I’m old enough to have done National Service.  At the age of 20 I was a 2/Lt in the Royal Artillery on active service in Malaya.  When we went up-country I was sometimes in charge of four 25 Pounder Field Guns and 24 men, six per gun.  We used to drive in convoy, towing the four guns, from Singapore, over the Johor-Singapore Causeway into the Malayan Peninsular. 

Our destination was a preordained map reference somewhere in the Malayan jungle south of Kuala Lumpur. Finding the right spot on the map was up to me – a scary responsibility since a missed turning meant unhitching the guns from their carriages, turning them and all the vehicles 180 degrees, and reassembling the convoy; a task that took an hour or so and, in the humid heat, did nothing for your reputation or for the morale of the men. 

Having found the correct location, usually without mishap, we’d clear a space in the jungle, set up the guns and pitch our camp.  Typically we’d stay for a week or two before moving to another map reference.  Over a crackling radio we were given a schedule for firing shells at targets five or six miles away.  The idea was to shell an area in order to disperse Communist Terrorists prior to the infantry moving in.

On one such escapade I was in the observation post, a small hillock a couple of miles forward of the guns. This particular hill was rather parched and unusually free of foliage making it an ideal spot for an observation post. We had been warned that a brigadier, recently arrived from the UK, would visit us accompanied by our regimental colonel.  They duly arrived in a Land Rover, the brigadier with conspicuously white knees, and walked up the hill to inspect our observation post.  After a few cursory questions which I seemed to answer satisfactorily, the colonel and the brigadier wandered down the other side of the hill chatting together.  I have no idea why – there was nothing of interest to see once you left the hill top. 

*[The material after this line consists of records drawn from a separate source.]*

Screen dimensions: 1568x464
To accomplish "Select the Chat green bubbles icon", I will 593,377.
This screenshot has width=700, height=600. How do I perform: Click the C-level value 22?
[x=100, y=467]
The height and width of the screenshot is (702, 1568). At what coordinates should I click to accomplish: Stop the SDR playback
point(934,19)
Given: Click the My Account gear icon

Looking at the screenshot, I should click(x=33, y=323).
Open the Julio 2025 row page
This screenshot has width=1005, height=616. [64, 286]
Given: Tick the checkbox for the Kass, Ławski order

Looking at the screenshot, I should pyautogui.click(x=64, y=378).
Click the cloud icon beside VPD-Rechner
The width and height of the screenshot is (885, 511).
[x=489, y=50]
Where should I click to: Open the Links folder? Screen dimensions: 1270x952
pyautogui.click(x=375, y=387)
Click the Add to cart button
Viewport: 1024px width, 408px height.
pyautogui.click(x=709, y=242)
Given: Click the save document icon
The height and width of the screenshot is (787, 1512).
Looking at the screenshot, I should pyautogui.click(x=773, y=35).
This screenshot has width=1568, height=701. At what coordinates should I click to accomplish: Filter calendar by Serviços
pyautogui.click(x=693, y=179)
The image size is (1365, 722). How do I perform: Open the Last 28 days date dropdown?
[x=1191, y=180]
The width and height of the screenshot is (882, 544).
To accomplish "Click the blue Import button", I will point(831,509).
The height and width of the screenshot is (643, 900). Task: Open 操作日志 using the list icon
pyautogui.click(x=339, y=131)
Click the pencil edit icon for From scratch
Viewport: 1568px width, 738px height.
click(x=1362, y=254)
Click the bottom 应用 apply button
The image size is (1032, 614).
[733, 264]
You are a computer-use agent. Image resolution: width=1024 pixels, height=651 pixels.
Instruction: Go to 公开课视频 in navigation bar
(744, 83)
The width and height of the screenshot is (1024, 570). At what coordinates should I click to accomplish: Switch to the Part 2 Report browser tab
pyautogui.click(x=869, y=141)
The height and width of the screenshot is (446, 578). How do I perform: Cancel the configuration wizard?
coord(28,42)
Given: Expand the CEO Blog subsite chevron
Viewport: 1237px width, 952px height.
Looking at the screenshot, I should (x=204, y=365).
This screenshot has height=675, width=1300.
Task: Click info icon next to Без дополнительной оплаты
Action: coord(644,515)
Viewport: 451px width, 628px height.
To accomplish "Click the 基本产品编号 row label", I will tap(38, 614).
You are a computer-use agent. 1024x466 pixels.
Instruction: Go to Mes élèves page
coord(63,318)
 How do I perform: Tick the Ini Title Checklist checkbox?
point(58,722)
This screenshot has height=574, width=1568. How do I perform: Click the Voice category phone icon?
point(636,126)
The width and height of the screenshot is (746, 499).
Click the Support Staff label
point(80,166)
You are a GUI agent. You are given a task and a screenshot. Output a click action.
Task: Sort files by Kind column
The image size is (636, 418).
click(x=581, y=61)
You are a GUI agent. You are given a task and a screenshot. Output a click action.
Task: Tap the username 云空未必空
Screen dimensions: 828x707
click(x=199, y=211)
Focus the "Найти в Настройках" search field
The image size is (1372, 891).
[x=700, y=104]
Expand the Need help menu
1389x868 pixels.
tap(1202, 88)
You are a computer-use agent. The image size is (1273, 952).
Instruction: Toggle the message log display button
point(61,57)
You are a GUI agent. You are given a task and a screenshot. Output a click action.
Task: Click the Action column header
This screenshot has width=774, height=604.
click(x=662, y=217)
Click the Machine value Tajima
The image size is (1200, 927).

Two miles back the 25 pounders were following orders and firing salvos at the targets they had been given.  Shells therefore occasionally whistled high over the observation post on their way to the target area some two or three miles distant.

Everything was going to plan when, ominously, a shell came over on a low projectory, making a strange yawing noise instead of the usual smooth swishing sound. The shell fell hopelessly short of its destination and exploded. The brigadier immediately fell to the ground clutching his chest.  With difficulty, we carried him back to the Land Rover.

We subsequently learnt that shrapnel had punctured one of his lungs.  He had been flown back to the UK and invalided out of the army. 

National Servicemen aren’t supposed to shoot senior officers.